This verse was, of course, the basis for the classic Christian hymn "Great Is Thy Faithfulness" by Thomas O. Chisholm (b1866). It has also inspired modern composers (e.g, "The steadfast love of the Lord never faileth; His mercies never come to an end. They are new every morning, new every morning; Great is Thy faithfulness, oh Lord, great is Thy faithfulness ...").


Verse 24

Jeremiah reminded himself that Yahweh was his portion. Consequently he had hope (cf. Numbers 18:20). By calling the Lord his portion, the prophet was comparing Yahweh to an allotment of land that provides the necessities of life (cf. Psalm 16:5-6; Psalm 73:26; Psalm 119:57; Psalm 142:5).

"To have God for our portion is the one only foundation of hope." [Note: Jamieson, et al, p664.]


Verse 25-26

Those who wait for the Lord and seek Him eventually experience His goodness. Waiting for the Lord"s deliverance silently is a good practice (cf. Psalm 37:9; Hosea 12:6; Zephaniah 3:8; Romans 8:25; Galatians 5:5).


Verse 27

Likewise shouldering the heavy burden of God"s revealed will in one"s youth is a good thing.

"Early discipline begets mature dependability." [Note: Price, p699.]


Verse 28

Such a person should bear his burden without complaining since God has placed it on him (cf. Psalm 39:2; Psalm 94:17).


Verse 29

He should also humble himself since there is hope that God will help him.
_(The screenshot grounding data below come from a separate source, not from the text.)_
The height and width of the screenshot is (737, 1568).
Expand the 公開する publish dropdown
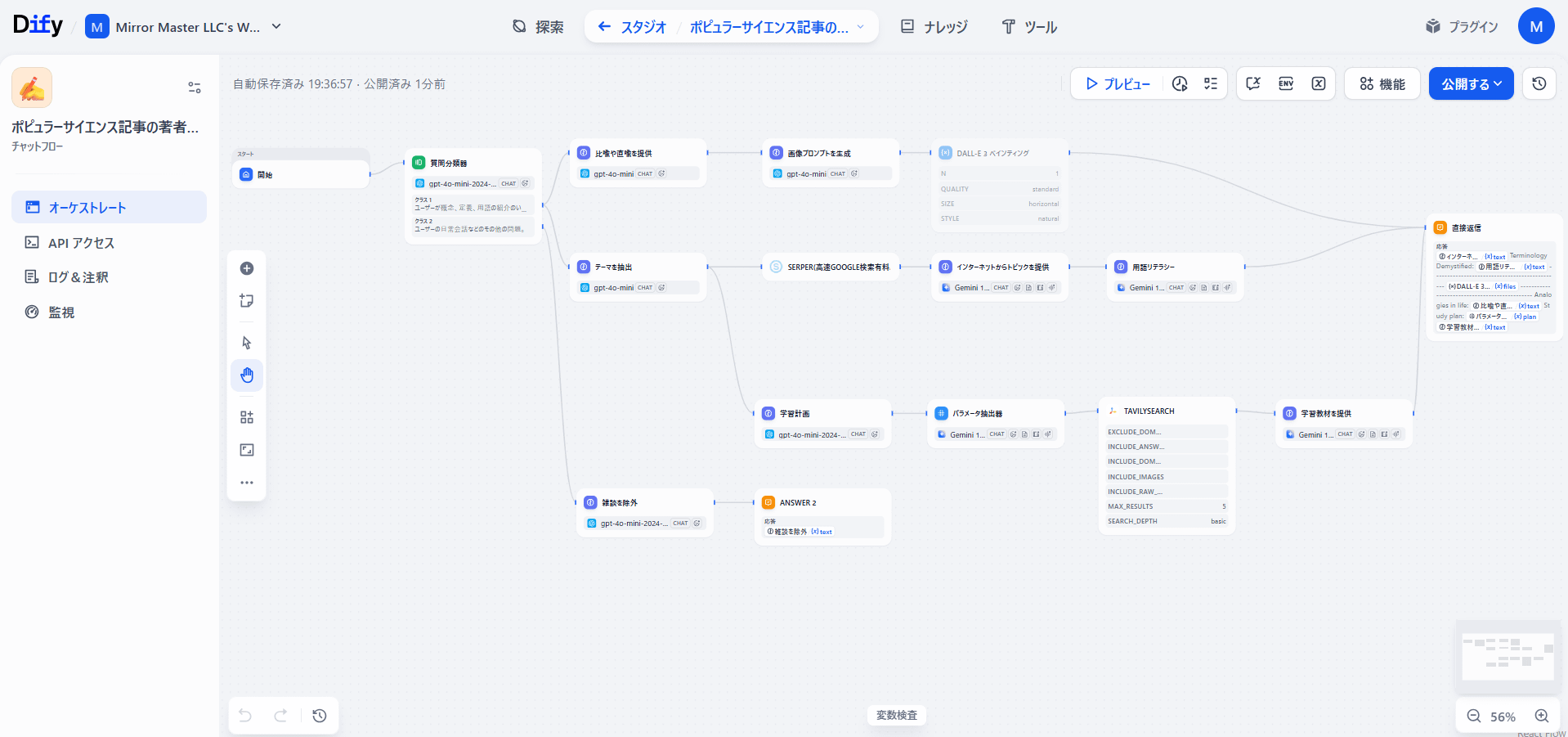(x=1471, y=83)
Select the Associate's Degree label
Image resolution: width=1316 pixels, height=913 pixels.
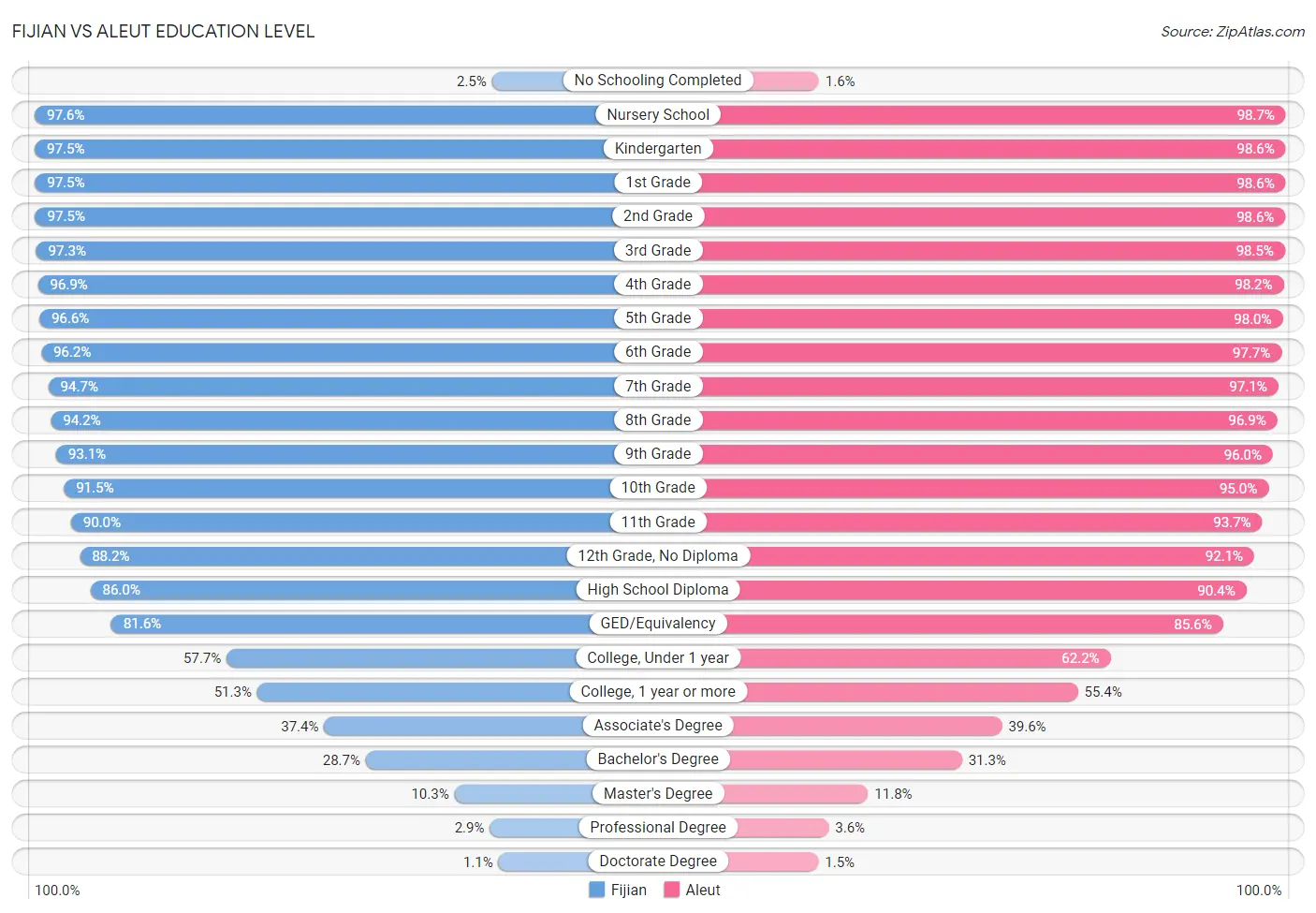click(x=658, y=726)
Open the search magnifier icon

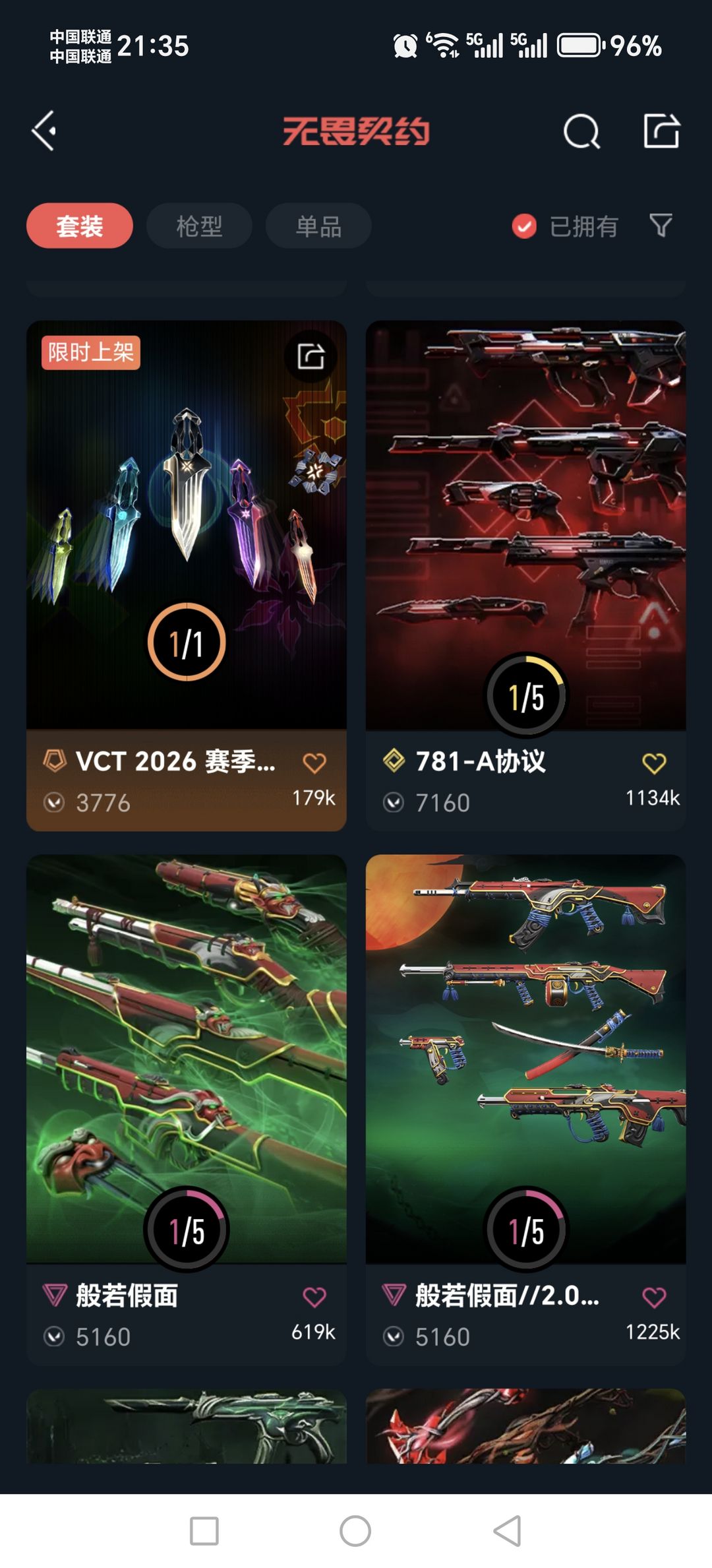(581, 131)
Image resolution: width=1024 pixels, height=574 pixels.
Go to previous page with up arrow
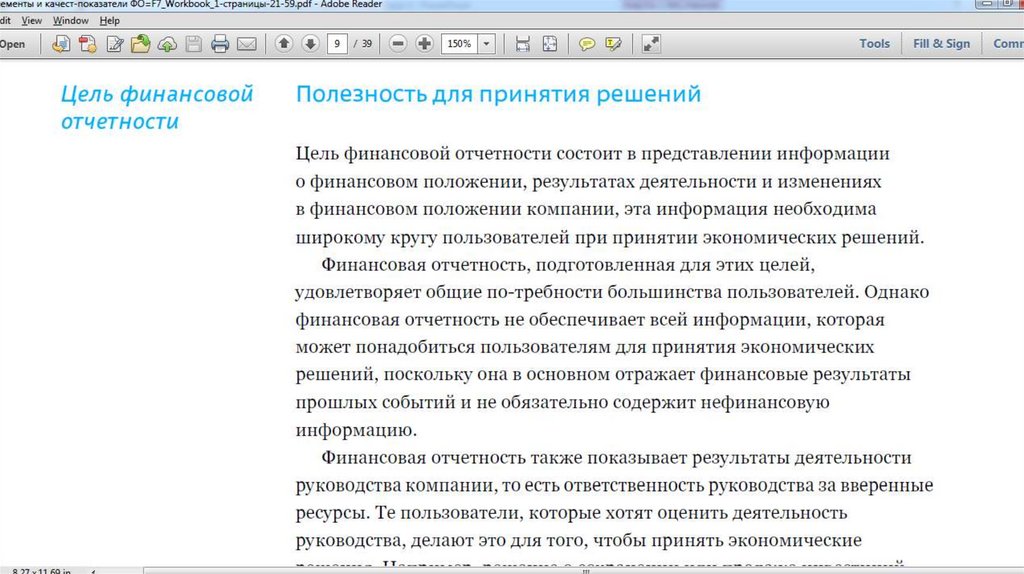tap(284, 44)
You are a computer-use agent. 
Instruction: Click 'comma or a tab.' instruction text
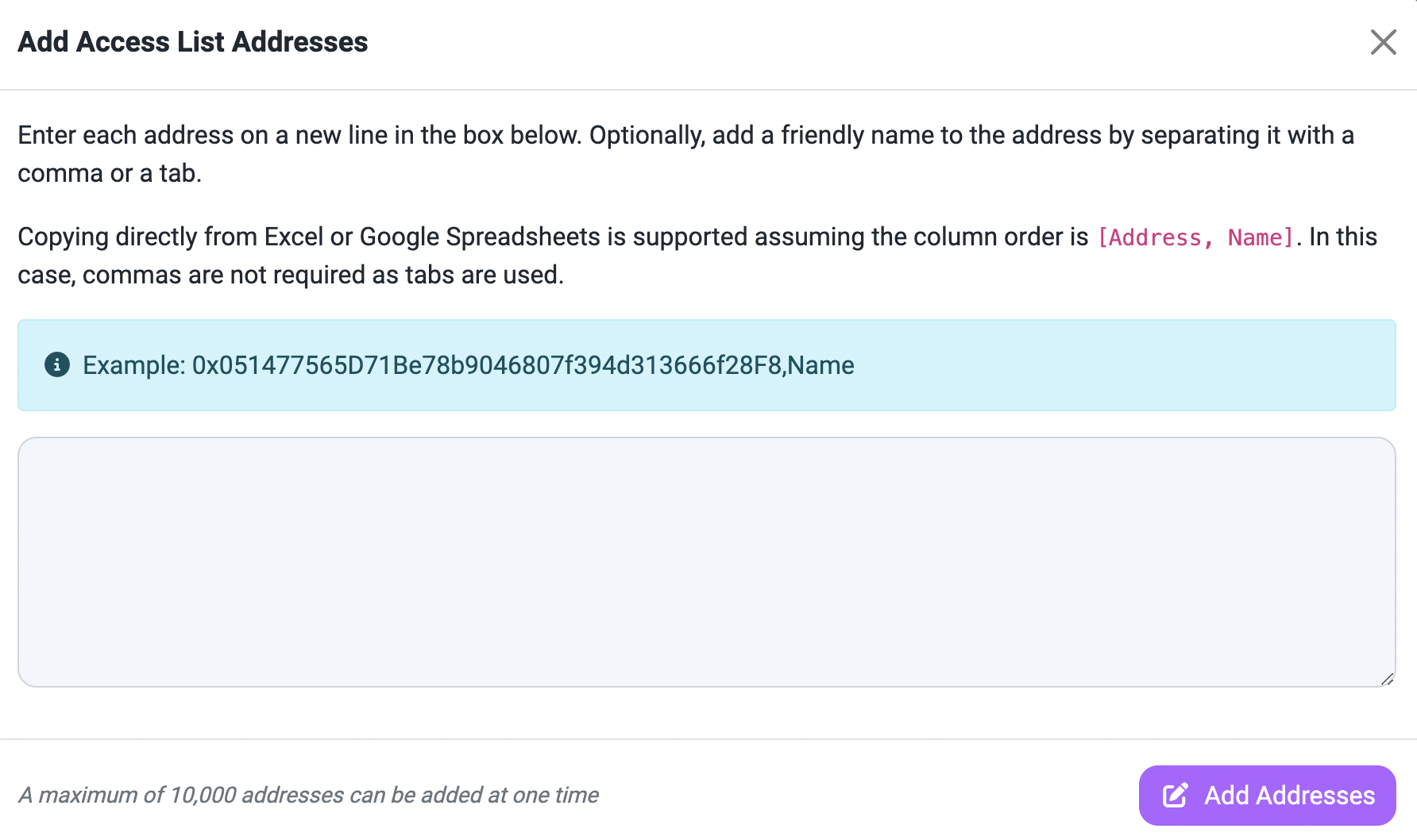110,173
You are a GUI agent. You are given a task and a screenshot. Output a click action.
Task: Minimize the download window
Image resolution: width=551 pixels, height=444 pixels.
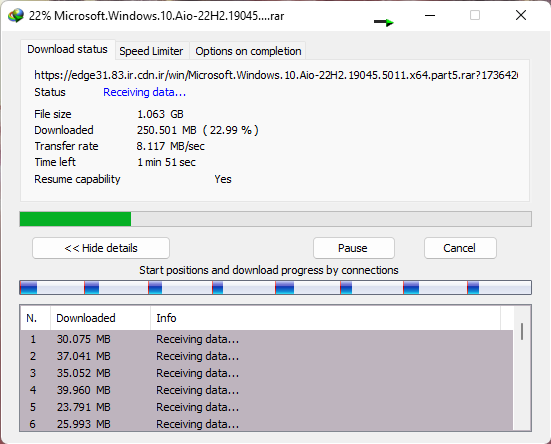(430, 15)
"The expression is derived from the Oriental custom of throwing oneself in the most reverential manner on the ground, and involves the idea of humble silence, because the mouth, placed in the dust, cannot speak." [Note: Keil, 2:416.]


Verse 30

The afflicted do well to yield to the antagonism of others and to allow others to heap reproach on them, rather than retaliating (cf. Matthew 26:67; Luke 22:64; John 18:22; John 19:3).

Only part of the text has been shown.